3. Use direct comparison to determine whether the series $\displaystyle \sum_{n=5}^\infty
   \dfrac{2 n + 1}{n^{4/3} - 5}$ converges or diverges.

$$\dfrac{2 n + 1}{n^{4/3} - 5} > \dfrac{2 n}{n^{4/3} - 5} > \dfrac{2 n}{n^{4/3}} = \dfrac{2}{n^{1/3}}.$$

$\displaystyle \sum_{n=5}^\infty
   \dfrac{2}{n^{1/3}}$ diverges, because it's 2 times a p-series with $p = \dfrac{1}{3} < 1$ . Therefore, $\displaystyle
   \sum_{n=5}^\infty \dfrac{2 n + 1}{n^{4/3} - 5}$ diverges by direct comparison.


4. Use direct comparison to determine whether the series $\displaystyle \sum_{n=2}^\infty
   \dfrac{4^n - 5}{3 + 7^n}$ converges or diverges.

$$\dfrac{4^n - 5}{3 + 7^n} < \dfrac{4^n}{3 + 7^n} < \dfrac{4^n}{7^n} = \left(\dfrac{4}{7}\right)^n.$$

$\displaystyle \sum_{n=2}^\infty
   \left(\dfrac{4}{7}\right)^n$ converges, because it's a geometric series with ratio $r = \dfrac{4}{7}$ and $-1 < \dfrac{4}{7} < 1$ . Therefore, $\displaystyle
   \sum_{n=2}^\infty \dfrac{4^n - 5}{3 + 7^n}$ converges by direct comparison.


5. Use direct comparison to determine whether the series $\displaystyle \sum_{n=1}^\infty
   \left(\dfrac{1}{n + 2}\right)^n$ converges or diverges.

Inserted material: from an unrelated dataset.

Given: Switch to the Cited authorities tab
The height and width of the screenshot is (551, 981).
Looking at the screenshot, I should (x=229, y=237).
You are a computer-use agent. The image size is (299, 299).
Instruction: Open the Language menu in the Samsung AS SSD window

$$\left(\dfrac{1}{n + 2}\right)^n < \left(\dfrac{1}{2}\right)^n.$$

$\displaystyle \sum_{n=1}^\infty
   \left(\dfrac{1}{2}\right)^n$ converges, because it's a geometric series with ratio $r = \dfrac{1}{2}$ and $-1 < \dfrac{1}{2} < 1$ . Therefore, $\displaystyle
   \sum_{n=1}^\infty \left(\dfrac{1}{n + 2}\right)^n$ converges by direct comparison.


6. Use direct comparison to determine whether the series $\displaystyle \sum_{n=1}^\infty
   \dfrac{2 \cos n + 3}{n^2}$ converges or diverges.

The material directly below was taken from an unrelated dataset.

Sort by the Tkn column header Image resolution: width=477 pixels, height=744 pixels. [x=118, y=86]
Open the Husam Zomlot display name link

$$-1 \le \cos n \le 1, \quad\hbox{so}\quad -2 \le 2 \cos n \le 2, \quad\hbox{and}\quad 1 \le 2 \cos n + 3 \le 5.$$

In particular, $2 \cos n + 3$ is positive, so the series has positive terms. The inequality above also shows that

$$\dfrac{2 \cos n + 3}{n^2} \le \dfrac{5}{n^2}.$$

$\displaystyle \sum_{n=1}^\infty
   \dfrac{5}{n^2}$ converges, because it's 5 times a p-series with $p = 2 > 1$ . Therefore, $\displaystyle \sum_{n=1}^\infty
   \dfrac{2 \cos n + 3}{n^2}$ converges by direct comparison.


7. Use direct comparison to determine whether the series $\displaystyle \sum_{n=2}^\infty
   \dfrac{n^{1/3}}{n - \sqrt{n}}$ converges or diverges.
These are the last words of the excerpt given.